VATICAN CITY -- The last U.S. ambassador to the Vatican was ordered to leave Rome two years after the end of the American Civil War.
Despite the break, Washington and the Vatican have maintained unofficial on-again, off-again ties since the founding of the United States.
The first recorded diplomatic contact occurred in 1783 in Paris at the end of the American Revolution, Vatican historians said.
The French papal nuncio gave Benjamin Franklin a message from Pope Pius VI, conveying his best wishes for the new country and opening the Papal States' ports to U.S. ships.
President Abraham Lincoln asked Pope Pius IX to name the first U.S. cardinal, church historians said.
President Reagan's current personal envoy to the Vatican, William Wilson, is to be nominated to the new diplomatic post. If Congress confirms him, Wilson will be Washington's first official ambassador since Rufus King Jr. was ordered to leave Rome in 1867.
President Harry Truman tried to re-establish formal diplomatic ties with the Vatican in 1952, but Congress raised such a storm of protest he quickly dropped the idea.
Following Congress' embarrassing rebuff to Truman, Presidents Eisenhower, Kennedy and Johnson chose not to name a personal representative.
Nearly 20 years passed before President Nixon revived the practice with his 1970 appointment of former U.S. Ambassador to Saigon Henry Cabot Lodge to the unofficial post.

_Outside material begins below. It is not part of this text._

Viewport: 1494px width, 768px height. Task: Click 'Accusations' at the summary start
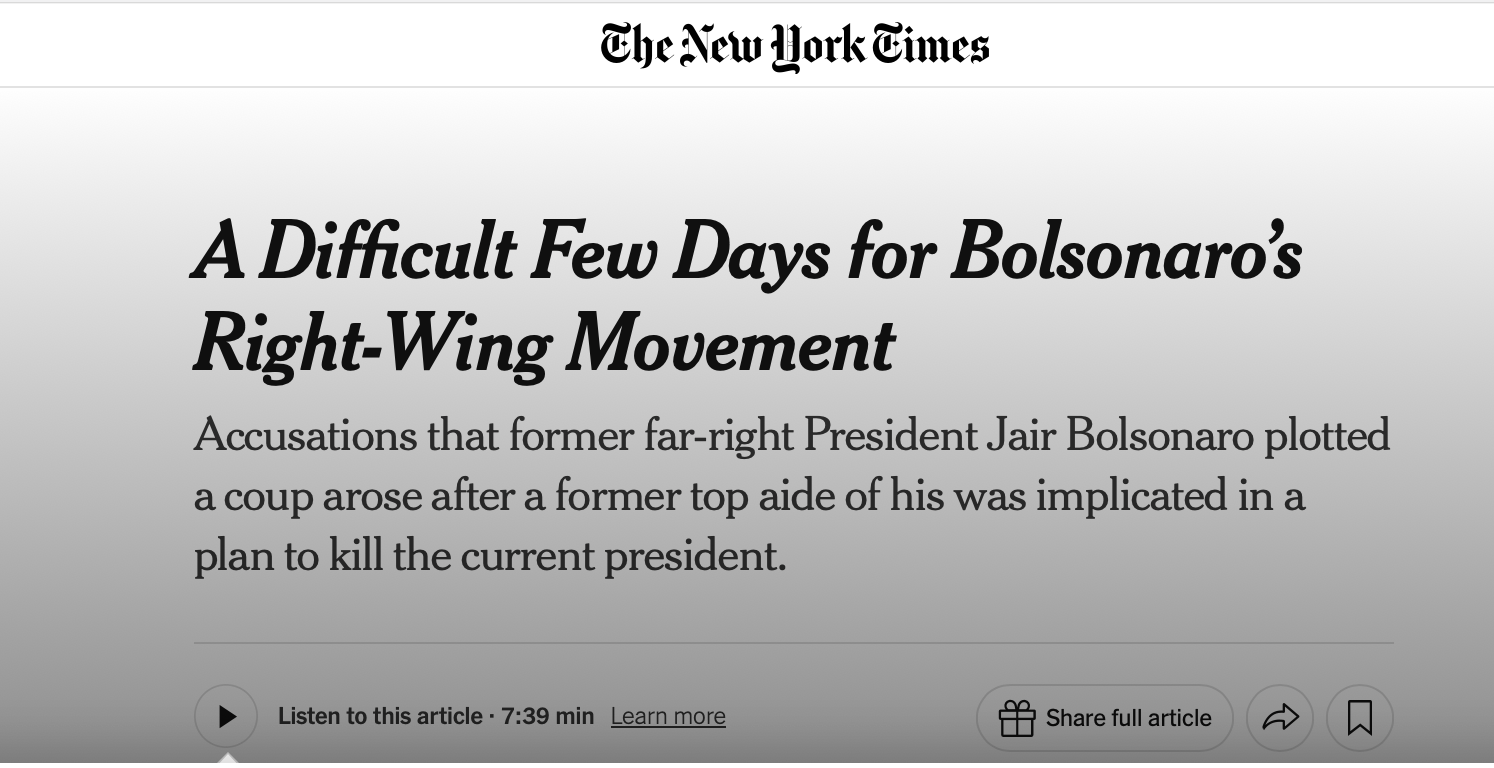tap(305, 436)
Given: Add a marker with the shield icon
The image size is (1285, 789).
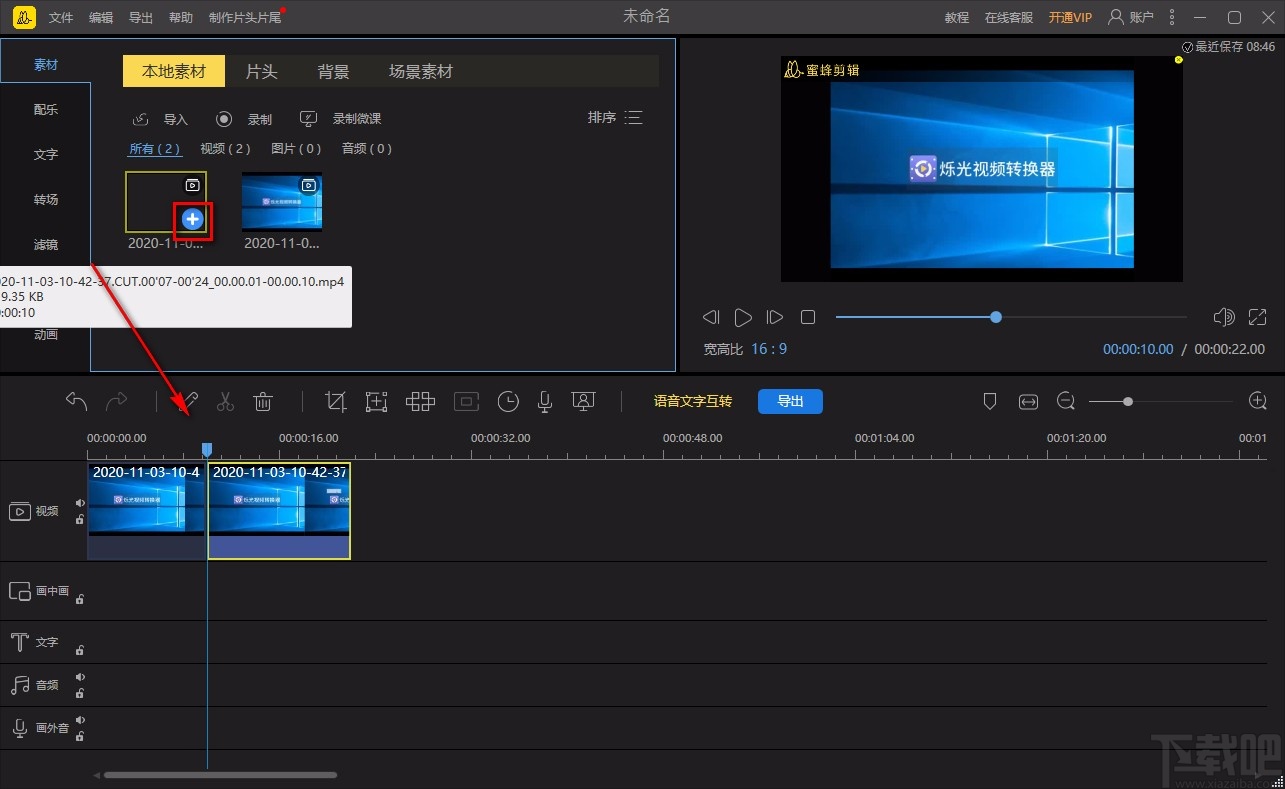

Lodge continued serving under President Gerald Ford.
President Carter -- disappointing strict church-state separationists and his own 12-million member Southern Baptist Convention -- named Miami attorney David Walters his personal representative in 1978.
Walters, who resigned a year later, was replaced by former New York City Mayor Robert Wagner.
The last official U.S. ambassador to the Vatican was forced out by an 1867 Congressional decision cutting all funds to the American legation in Rome on grounds the Vatican had ordered the American Protestant church in Rome to move outside the city's walls.
Ambassador King denied such an order was given but Congress cut all funding anyway, a move that neatly and simultaneously cleared the way for Washington's subsequent recognition of the emerging modern Italian state.
Congress voted the cuts the same year Giuseppe Garibaldi, 'the Father of Modern Italy,' defeated the papal army and took temporary control of Rome.
It took three more years, until 1870, for Italian troops to end the temporal power of the popes and take virtually all the territory belonging to the Papal States, leaving only tiny Vatican City under papal control.